I decided that since she had the courage to post her story and it was helpful to me, that I would post mine in the hopes that it would be helpful to her and others.

As for dreaming, I know that I must dream but I sure don't remember my dreams. It seems like maybe only a couple of times a year do I even have a hint about a dream but it is quickly forgotten.

I have no idea if this dream is a memory or symbolic in some way, I just know that it is disturbing. Strangely enough I am not afraid to sleep for fear it might recur. I seem to be sure that it is an isolated incident.

Frazzled Farm Wife said...

Maybe because of the posting you have been doing on sexual violence and such has brought up some of the old feelings. Hopefully you can sleep in peace this week.

Rising Rainbow said...

frazzled farm wife, the memories and feelings of my abuse were stirred up when my mother died last year. I decided then that I might as well make something good come out of the upheaval and so I decided I would resume working or my book and blog.

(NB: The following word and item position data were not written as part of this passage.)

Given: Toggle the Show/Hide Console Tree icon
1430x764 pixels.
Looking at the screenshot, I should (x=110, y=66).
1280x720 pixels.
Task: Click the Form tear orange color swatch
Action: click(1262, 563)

There is no question that blogging on this blog has brought my memories closer to the surface again and certainly the memories are associated with the blog content. So I have while writing, some after but this is the only nightmare I have had.

Enola said...

I have nightmares that are the same sleeping as when I'm awake - more like daydreams carried over into night. THen rarely I have night terrors or bizarre nightmares. Typically they occur when something is stuck in my subconcious. It takes a few days to make sense. Maybe yours will make more sense in a few days.

Cie Cheesemeister said...

When I was in the hospital after giving birth to my son, they had used a lot of different drugs on me and I had this dream that seemed horribly real where I was thrown into a bathtub by this man who lived in a cabin in the woods and then brutally raped and there was blood everywhere. Interestingly, I gave birth by c-section so there was no vaginal trauma, so no physical memory while giving birth.
Dude--do some people have dirty minds? Sex fantasies?? I tend to fantasize about how great a life where sex didn't exist would be! Because I have never had a good time with that particular thing.

lovelee said...

If I had to guess, I would say that it is similar to what Kahless had said. Maybe something has happened in recent life that makes you feel tricked, and it revisited in a symbolic way.

PS I hate those darn night terrors too... I have gone many nights without sleeping after them.